Renuncia del Papa: “Un gesto para imitar”, dijo el padre Díaz
El papa Benedicto XVI anunció hoy que renunciará el 28 de febrero, durante un discurso pronunciado en latín en una misa pública en el Vaticano, en el marco del consistorio, según informó un portavoz de la Santa Sede. En Catamarca, el Pbro. José Antonio Díaz, vicario episcopal para la Pastoral Diocesana, lo consideró un gesto “muy honesto, que muchos debieran imitar”.
\"El Papa anunció que renunciará a su ministerio el 28 de febrero. Comenzará así un período de sede vacante\", precisó el padre Federico Lombardi, en un sorpresivo anuncio y prácticamente sin precedentes en la iglesia Católica.
La noticia la comunicó Joseph Ratzinger, de 85 años, en latín durante una misa en el Vaticano, en el marco del consistorio que se celebra estos días.
En su discurso, el papa dijo que siente el peso de la tarea que lleva a cabo, que ha meditado largamente su decisión y que finalmente la ha tomado por el bien de la Iglesia.

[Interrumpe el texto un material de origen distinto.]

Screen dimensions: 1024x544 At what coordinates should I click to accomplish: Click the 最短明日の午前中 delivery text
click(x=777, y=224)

En una de las primeras repercusiones en Catamarca, el vicario episcopal para la Pastoral Diocesana, Pbro. José Antonio Díaz, dijo que “no me sorprende de él, en cuanto se trata de un hombre muy sensato y muy sincero”, expresó, añadiendo que “entiendo que simplemente ha dicho no puedo, ya no me dan las fuerzas físicas, y él mismo es quien propicia la renovación en la conducción de la Iglesia”.
El padre Díaz definió que “es muy honesto de su parte, y un ejemplo que muchos líderes debieran imitar, sobre todo en estos tiempos en que existen tantos casos de gente que se quiere perpetuar en el poder”.

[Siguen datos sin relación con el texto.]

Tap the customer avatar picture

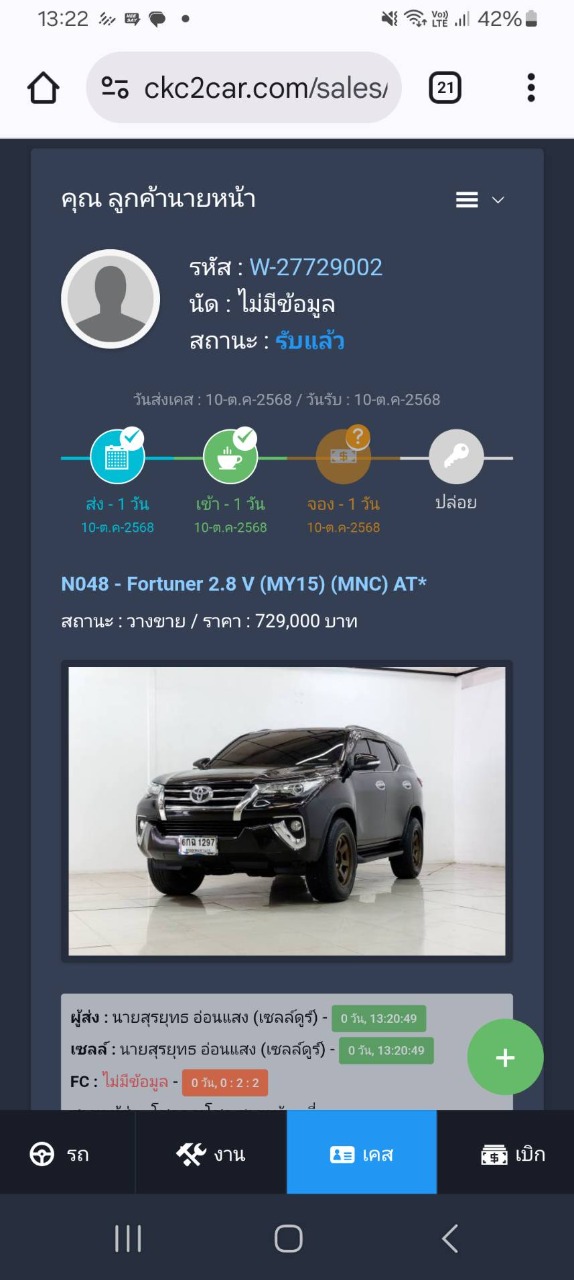coord(111,299)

Luego el padre “Pepe” consideró que “esta sería la primera vez que un Papa renuncia en vida y en pleno ejercicio de sus funciones”, comentando que “con Juan Pablo II todos esperábamos que haga esto, pero siguió con su misión pese a su mal de Parkinson y su salud quebrantada”.
El religioso catamarqueño, no obstante el imprevisto anuncio, indicó “por lo que se comunicó desde Roma, el propio Papa anunció la realización de un consistorio (asamblea de cardenales) para el 28 de febrero, donde formalizará su dimisión y se pondrán en marcha las acciones y los mecanismos para renovar la conducción de la Iglesia”.

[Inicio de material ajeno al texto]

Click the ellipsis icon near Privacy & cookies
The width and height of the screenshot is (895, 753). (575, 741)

Acerca de la elección del sucesor de Benedicto XVI, el padre Díaz señaló que “para ello se convoca a un cónclave de todos loscardenales y ellos son quienes determinan el nombre del nuevo Papa”.
La renuncia del Papa
El siguiente es el texto que difundió el Vaticano en el que Benedicto XVI anuncia su dimisión.
\"Queridísimos hermanos,
Os he convocado a este Consistorio, no sólo para las tres causas de canonización, sino también para comunicaros una decisión de gran importancia para la vida de la Iglesia.
Después de haber examinado ante Dios reiteradamente mi conciencia, he llegado a la certeza de que, por la edad avanzada, ya no tengo fuerzas para ejercer adecuadamente el ministerio petrino. Soy muy consciente de que este ministerio, por su naturaleza espiritual, debe ser llevado a cabo no únicamente con obras y palabras, sino también y en no menor grado sufriendo y rezando.
Sin embargo, en el mundo de hoy, sujeto a rápidas transformaciones y sacudido por cuestiones de gran relieve para la vida de la fe, para gobernar la barca de San Pedro y anunciar el Evangelio, es necesario también el vigor tanto del cuerpo como del espíritu, vigor que, en los últimos meses, ha disminuido en mí de tal forma que he de reconocer mi incapacidad para ejercer bien el ministerio que me fue encomendado.
Por esto, siendo muy consciente de la seriedad de este acto, con plena libertad, declaro que renuncio al ministerio de Obispo de Roma, Sucesor de San Pedro, que me fue confiado por medio de los Cardenales el 19 de abril de 2005, de forma que, desde el 28 de febrero de 2013, a las 20.00 horas, la sede de Roma, la sede de San Pedro, quedará vacante y deberá ser convocado, por medio de quien tiene competencias, el cónclave para la elección del nuevo Sumo Pontífice.
Queridísimos hermanos, os doy las gracias de corazón por todo el amor y el trabajo con que habéis llevado junto a mí el peso de mi ministerio, y pido perdón por todos mis defectos.
Ahora, confiamos la Iglesia al cuidado de su Sumo Pastor, Nuestro Señor Jesucristo, y suplicamos a María, su Santa Madre, que asista con su materna bondad a los Padres Cardenales al elegir el nuevo Sumo Pontífice. Por lo que a mi respecta, también en el futuro, quisiera servir de todo corazón a la Santa Iglesia de Dios con una vida dedicada a la plegaria”.